Print out the data below. Do not alter a single line.

|---|

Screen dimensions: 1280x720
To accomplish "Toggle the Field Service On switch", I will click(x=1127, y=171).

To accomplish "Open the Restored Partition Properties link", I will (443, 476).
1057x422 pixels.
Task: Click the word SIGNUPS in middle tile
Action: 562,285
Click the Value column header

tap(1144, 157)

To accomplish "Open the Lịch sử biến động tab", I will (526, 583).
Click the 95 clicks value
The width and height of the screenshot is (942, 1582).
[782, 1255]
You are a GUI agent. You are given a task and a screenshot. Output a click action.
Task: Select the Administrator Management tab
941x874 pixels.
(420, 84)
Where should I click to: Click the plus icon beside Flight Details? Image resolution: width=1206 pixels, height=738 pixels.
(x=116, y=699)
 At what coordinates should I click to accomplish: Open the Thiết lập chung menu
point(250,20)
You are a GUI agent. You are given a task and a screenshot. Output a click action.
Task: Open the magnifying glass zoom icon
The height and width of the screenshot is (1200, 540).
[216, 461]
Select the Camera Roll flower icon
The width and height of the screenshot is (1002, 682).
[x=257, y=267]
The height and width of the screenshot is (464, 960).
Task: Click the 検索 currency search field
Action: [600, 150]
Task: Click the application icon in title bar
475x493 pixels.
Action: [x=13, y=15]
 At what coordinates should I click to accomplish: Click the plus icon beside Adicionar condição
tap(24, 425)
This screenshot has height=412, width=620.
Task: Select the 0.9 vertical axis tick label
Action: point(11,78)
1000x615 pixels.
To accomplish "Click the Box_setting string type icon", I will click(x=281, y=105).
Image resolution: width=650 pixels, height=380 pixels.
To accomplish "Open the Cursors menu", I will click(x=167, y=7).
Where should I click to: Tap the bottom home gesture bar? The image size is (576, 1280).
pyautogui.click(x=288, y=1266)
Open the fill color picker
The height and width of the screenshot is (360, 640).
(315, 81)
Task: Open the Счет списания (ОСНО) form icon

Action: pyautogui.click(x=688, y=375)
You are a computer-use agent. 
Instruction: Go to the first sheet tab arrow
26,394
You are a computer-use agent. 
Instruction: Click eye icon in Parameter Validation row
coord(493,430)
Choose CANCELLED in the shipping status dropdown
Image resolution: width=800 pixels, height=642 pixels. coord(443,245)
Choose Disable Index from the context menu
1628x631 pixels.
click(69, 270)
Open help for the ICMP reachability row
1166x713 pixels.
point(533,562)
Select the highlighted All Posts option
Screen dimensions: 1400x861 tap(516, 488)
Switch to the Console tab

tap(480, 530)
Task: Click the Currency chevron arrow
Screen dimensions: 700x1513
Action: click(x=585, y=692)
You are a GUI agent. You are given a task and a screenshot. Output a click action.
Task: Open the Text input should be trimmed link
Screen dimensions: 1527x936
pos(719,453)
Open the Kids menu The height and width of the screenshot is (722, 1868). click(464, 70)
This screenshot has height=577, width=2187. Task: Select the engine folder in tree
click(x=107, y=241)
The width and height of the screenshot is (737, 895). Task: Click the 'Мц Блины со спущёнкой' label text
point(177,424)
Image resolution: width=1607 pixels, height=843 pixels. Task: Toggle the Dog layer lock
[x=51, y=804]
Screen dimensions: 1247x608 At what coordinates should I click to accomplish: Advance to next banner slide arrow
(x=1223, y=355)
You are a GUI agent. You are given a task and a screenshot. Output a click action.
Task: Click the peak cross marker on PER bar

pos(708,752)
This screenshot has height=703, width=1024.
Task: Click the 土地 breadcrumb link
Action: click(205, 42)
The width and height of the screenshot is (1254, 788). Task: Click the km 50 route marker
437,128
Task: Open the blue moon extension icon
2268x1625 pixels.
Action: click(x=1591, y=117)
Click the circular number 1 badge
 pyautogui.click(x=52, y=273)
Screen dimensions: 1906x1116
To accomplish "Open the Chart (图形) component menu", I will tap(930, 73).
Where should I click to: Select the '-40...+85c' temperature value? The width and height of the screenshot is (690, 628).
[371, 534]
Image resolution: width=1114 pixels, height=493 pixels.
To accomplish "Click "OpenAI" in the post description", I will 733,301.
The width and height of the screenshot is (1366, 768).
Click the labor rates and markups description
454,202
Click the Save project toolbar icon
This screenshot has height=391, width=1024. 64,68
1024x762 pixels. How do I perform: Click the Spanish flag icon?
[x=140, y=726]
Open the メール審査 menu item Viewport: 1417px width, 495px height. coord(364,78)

|---|

Problem solution:
Screen dimensions: 1280x720
To accomplish "Toggle the Field Service On switch", I will click(x=1127, y=171).

To accomplish "Open the Restored Partition Properties link", I will (443, 476).
1057x422 pixels.
Task: Click the word SIGNUPS in middle tile
Action: 562,285
Click the Value column header

tap(1144, 157)

To accomplish "Open the Lịch sử biến động tab", I will (526, 583).
Click the 95 clicks value
The width and height of the screenshot is (942, 1582).
[782, 1255]
You are a GUI agent. You are given a task and a screenshot. Output a click action.
Task: Select the Administrator Management tab
941x874 pixels.
(420, 84)
Where should I click to: Click the plus icon beside Flight Details? Image resolution: width=1206 pixels, height=738 pixels.
(x=116, y=699)
 At what coordinates should I click to accomplish: Open the Thiết lập chung menu
point(250,20)
You are a GUI agent. You are given a task and a screenshot. Output a click action.
Task: Open the magnifying glass zoom icon
The height and width of the screenshot is (1200, 540).
[216, 461]
Select the Camera Roll flower icon
The width and height of the screenshot is (1002, 682).
[x=257, y=267]
The height and width of the screenshot is (464, 960).
Task: Click the 検索 currency search field
Action: [600, 150]
Task: Click the application icon in title bar
475x493 pixels.
Action: [x=13, y=15]
 At what coordinates should I click to accomplish: Click the plus icon beside Adicionar condição
tap(24, 425)
This screenshot has height=412, width=620.
Task: Select the 0.9 vertical axis tick label
Action: point(11,78)
1000x615 pixels.
To accomplish "Click the Box_setting string type icon", I will click(x=281, y=105).
Image resolution: width=650 pixels, height=380 pixels.
To accomplish "Open the Cursors menu", I will click(x=167, y=7).
Where should I click to: Tap the bottom home gesture bar? The image size is (576, 1280).
pyautogui.click(x=288, y=1266)
Open the fill color picker
The height and width of the screenshot is (360, 640).
(315, 81)
Task: Open the Счет списания (ОСНО) form icon

Action: pyautogui.click(x=688, y=375)
You are a computer-use agent. 
Instruction: Go to the first sheet tab arrow
26,394
You are a computer-use agent. 
Instruction: Click eye icon in Parameter Validation row
coord(493,430)
Choose CANCELLED in the shipping status dropdown
Image resolution: width=800 pixels, height=642 pixels. coord(443,245)
Choose Disable Index from the context menu
1628x631 pixels.
click(69, 270)
Open help for the ICMP reachability row
1166x713 pixels.
point(533,562)
Select the highlighted All Posts option
Screen dimensions: 1400x861 tap(516, 488)
Switch to the Console tab

tap(480, 530)
Task: Click the Currency chevron arrow
Screen dimensions: 700x1513
Action: click(x=585, y=692)
You are a GUI agent. You are given a task and a screenshot. Output a click action.
Task: Open the Text input should be trimmed link
Screen dimensions: 1527x936
pos(719,453)
Open the Kids menu The height and width of the screenshot is (722, 1868). click(464, 70)
This screenshot has height=577, width=2187. Task: Select the engine folder in tree
click(x=107, y=241)
The width and height of the screenshot is (737, 895). Task: Click the 'Мц Блины со спущёнкой' label text
point(177,424)
Image resolution: width=1607 pixels, height=843 pixels. Task: Toggle the Dog layer lock
[x=51, y=804]
Screen dimensions: 1247x608 At what coordinates should I click to accomplish: Advance to next banner slide arrow
(x=1223, y=355)
You are a GUI agent. You are given a task and a screenshot. Output a click action.
Task: Click the peak cross marker on PER bar

pos(708,752)
This screenshot has height=703, width=1024.
Task: Click the 土地 breadcrumb link
Action: click(205, 42)
The width and height of the screenshot is (1254, 788). Task: Click the km 50 route marker
437,128
Task: Open the blue moon extension icon
2268x1625 pixels.
Action: click(x=1591, y=117)
Click the circular number 1 badge
 pyautogui.click(x=52, y=273)
Screen dimensions: 1906x1116
To accomplish "Open the Chart (图形) component menu", I will tap(930, 73).
Where should I click to: Select the '-40...+85c' temperature value? The width and height of the screenshot is (690, 628).
[371, 534]
Image resolution: width=1114 pixels, height=493 pixels.
To accomplish "Click "OpenAI" in the post description", I will 733,301.
The width and height of the screenshot is (1366, 768).
Click the labor rates and markups description
454,202
Click the Save project toolbar icon
This screenshot has height=391, width=1024. 64,68
1024x762 pixels. How do I perform: Click the Spanish flag icon?
[x=140, y=726]
Open the メール審査 menu item Viewport: 1417px width, 495px height. coord(364,78)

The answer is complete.